> Input material:
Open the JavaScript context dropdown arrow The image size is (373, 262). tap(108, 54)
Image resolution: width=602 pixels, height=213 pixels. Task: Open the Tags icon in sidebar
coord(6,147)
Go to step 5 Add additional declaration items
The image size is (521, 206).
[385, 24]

> Task details: Could you write out all of the data again, exactly as given?

> Task response:
Open the JavaScript context dropdown arrow The image size is (373, 262). tap(108, 54)
Image resolution: width=602 pixels, height=213 pixels. Task: Open the Tags icon in sidebar
coord(6,147)
Go to step 5 Add additional declaration items
The image size is (521, 206).
[385, 24]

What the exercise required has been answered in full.